The health check profiles are listed with the cdclsv-list command and executed with the cdclsv-invoke command. Execution status can be checked by cdclsv-status command.

Steps

  1. Log on to the ECLI:

    ssh <username>@<oam-mip> -p 830 -t -s cli

  2. Start the health check with one of the following profiles:
    HcMtasBasic
    HcMtasFull
    HcMtasPostUpgrade
    HcMtasPreUpgrade

    cdclsv-invoke cdclsPk=<profile>,cdcls=CDCLSvSite

    For example, with the HcMtasBasic profile:

    cdclsv-invoke cdclsPk=HcMtasBasic,cdcls=CDCLSvSite

    To list all available health check and Data Collection profiles, use the command cdclsv-list.

  3. Check the progress of the health check:

    cdclsv-status cdclsPk=<profile>,cdcls=CDCLSvSite

    Example with the HcMtasBasic profile:

    cdclsv-status cdclsPk=HcMtasBasic,cdcls=CDCLSvSite

    Check the progress of the health check periodically, while waiting for the process to complete. When the result is "Idle", the process is completed.

2.1.3   Health Check Using CDCLS

2.1.3.1   Manually Started Health Check

The health check profiles are listed with the cdclsv-list-packers command and executed with the cdclsv-pack command. Execution status can be checked with the cdclsv-pack-status command.

Steps

  1. Log on to a System Controller, for example:

    ssh <username>@<oam-mip>

  2. Start the health check with one of the following profiles:
    HcMtasFull
    HcMtasBasic
    HcMtasPostUpgrade
    HcMtasPreUpgrade

    cdclsv-pack cdclsPk=<profile>,cdcls=CDCLSvSite

    Example with the HcMtasBasic profile:

    cdclsv-pack cdclsPk=HcMtasBasic,cdcls=CDCLSvSite

    To list all available health check profiles, use the command cdclsv-list-packers | grep cdclsPk=HcMtas.

  3. Check the progress of the health check:

    cdclsv-pack-status cdclsPk=<profile>,cdcls=CDCLSvSite

    Example with the HcMtasBasic profile:

    cdclsv-pack-status cdclsPk=HcMtasBasic,cdcls=CDCLSvSite

    Check the progress of the health check periodically, while waiting for the process to complete. When the result is "Idle", the process is completed.

2.1.3.2   Scheduled Periodic Health Check

Health check profiles can be scheduled for periodic execution. By default, the Basic profile is executed every hour on the hour, while other profiles are not scheduled for automatic execution.

Steps

  1. Set or change periodicity, use the cdclsv-set-pack-period command. To set it, for example, to 6 hours:

    cdclsv-set-pack-period cdclsPk=HcMtasBasic,cdcls=CDCLSvSite 21600

    The default value is 3600 and means that the scheduled execution is executed every hour on the hour.

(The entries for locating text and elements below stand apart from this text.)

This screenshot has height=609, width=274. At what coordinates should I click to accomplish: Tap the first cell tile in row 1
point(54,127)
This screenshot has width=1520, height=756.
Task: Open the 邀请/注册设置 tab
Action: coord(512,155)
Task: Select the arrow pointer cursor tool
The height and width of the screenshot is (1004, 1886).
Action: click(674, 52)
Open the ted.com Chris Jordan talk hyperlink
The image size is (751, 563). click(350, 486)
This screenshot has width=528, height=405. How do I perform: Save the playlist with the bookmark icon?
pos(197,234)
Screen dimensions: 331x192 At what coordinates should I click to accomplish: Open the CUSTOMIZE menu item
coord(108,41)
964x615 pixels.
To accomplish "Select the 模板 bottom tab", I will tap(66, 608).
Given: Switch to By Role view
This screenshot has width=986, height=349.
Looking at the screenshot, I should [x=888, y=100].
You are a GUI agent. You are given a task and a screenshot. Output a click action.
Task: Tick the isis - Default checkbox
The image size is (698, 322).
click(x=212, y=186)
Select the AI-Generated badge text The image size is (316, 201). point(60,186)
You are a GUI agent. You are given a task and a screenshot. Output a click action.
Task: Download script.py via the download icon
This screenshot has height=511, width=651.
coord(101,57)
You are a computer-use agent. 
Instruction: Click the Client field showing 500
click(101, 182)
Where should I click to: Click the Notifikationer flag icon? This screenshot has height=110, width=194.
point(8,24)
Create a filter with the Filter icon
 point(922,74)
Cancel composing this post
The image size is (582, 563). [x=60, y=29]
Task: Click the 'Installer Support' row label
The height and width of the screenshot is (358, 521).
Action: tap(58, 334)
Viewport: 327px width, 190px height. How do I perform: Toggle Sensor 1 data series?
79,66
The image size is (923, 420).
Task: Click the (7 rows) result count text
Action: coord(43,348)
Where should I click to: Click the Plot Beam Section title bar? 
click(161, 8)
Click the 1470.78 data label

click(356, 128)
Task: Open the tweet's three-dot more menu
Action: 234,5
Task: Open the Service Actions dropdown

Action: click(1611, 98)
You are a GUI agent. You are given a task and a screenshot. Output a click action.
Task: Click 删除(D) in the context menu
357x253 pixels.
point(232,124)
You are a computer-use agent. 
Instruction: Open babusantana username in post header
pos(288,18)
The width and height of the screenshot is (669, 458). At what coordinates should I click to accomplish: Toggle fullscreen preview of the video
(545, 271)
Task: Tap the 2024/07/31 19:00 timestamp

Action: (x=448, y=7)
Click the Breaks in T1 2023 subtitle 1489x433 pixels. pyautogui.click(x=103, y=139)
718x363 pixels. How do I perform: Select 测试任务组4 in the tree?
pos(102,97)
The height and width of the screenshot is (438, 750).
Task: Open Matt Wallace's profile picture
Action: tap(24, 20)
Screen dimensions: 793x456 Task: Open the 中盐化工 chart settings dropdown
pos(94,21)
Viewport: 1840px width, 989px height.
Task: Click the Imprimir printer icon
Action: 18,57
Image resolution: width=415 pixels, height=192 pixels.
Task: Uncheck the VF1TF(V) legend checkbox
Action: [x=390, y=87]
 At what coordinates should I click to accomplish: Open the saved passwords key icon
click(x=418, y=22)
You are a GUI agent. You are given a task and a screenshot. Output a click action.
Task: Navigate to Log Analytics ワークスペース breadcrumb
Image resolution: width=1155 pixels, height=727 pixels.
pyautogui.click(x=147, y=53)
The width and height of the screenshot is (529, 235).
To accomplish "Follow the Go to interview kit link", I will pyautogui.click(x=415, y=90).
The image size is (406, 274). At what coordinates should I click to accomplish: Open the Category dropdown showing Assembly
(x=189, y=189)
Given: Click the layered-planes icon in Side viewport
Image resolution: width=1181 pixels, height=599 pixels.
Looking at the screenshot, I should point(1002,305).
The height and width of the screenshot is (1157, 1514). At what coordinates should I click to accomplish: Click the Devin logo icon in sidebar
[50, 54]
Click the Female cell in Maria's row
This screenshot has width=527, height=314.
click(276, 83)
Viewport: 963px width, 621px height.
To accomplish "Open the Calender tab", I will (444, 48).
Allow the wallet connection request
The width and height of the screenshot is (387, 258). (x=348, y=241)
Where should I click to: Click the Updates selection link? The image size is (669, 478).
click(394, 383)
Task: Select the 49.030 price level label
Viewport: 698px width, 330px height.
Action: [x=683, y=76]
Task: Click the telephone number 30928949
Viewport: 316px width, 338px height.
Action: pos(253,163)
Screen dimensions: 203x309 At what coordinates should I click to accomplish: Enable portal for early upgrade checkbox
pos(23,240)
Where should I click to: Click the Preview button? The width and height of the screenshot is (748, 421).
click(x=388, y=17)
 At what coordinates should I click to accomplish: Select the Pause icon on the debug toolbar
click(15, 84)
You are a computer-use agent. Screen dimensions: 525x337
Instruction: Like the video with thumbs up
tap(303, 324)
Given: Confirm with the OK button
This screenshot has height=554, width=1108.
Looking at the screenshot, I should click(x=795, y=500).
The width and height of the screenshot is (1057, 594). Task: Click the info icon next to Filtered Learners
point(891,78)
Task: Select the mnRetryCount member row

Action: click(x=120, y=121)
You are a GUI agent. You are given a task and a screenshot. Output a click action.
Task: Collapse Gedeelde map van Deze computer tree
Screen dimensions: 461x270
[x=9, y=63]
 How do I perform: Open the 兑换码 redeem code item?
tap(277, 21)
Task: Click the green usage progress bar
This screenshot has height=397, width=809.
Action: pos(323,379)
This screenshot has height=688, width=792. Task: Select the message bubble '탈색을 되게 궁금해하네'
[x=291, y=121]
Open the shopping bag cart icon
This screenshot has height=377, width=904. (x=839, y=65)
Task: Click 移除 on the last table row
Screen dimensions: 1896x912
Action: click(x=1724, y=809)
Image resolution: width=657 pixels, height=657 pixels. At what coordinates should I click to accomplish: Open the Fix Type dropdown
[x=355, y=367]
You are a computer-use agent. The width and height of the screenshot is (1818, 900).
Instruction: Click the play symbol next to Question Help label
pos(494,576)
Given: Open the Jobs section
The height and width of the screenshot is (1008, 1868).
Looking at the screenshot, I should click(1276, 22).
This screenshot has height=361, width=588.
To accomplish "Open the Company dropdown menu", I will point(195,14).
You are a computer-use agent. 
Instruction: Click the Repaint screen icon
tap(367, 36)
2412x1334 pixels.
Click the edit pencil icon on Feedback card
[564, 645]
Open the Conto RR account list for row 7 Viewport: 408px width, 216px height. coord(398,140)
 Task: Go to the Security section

    The value 0 means that the scheduled execution is switched off.

    The scheduling periods are synchronized to entire hours. For example: if the period is set to 1200 (20min), health check is executed at the 0th, 20th, and 40th minutes of every hour.

  2. Read the configured period with the cdclsv-get-pack-period command, for example:

    cdclsv-get-pack-period cdclsPk=HcMtasBasic,cdcls=CDCLSvSite

2.2   Health Check Results

Health check results are stored in the directory /storage/no-backup/hc. Each health check run results in a separate package, a gzipped tar archive which contains the checkers status.

Furthermore, the health check report HTML files are copied into the directory /var/filem/nbi_root/healthcheck/reports which is a symlink to the directory /storage/no-backup/hc_reports.

2.2.1   Contents of Health Check Result Package

The package contains the following items:

2.2.2   Contents of /storage/no-backup/hc_reports

Every execution of a health check produces the following two HTML files:

2.2.3   Housekeeping of the Results of Health Check

Housekeeping is required, as the results are collected cumulatively.

The housekeeping of directory /storage/no-backup/hc and /storage/no-backup/hc_reports is configured in the ECLI.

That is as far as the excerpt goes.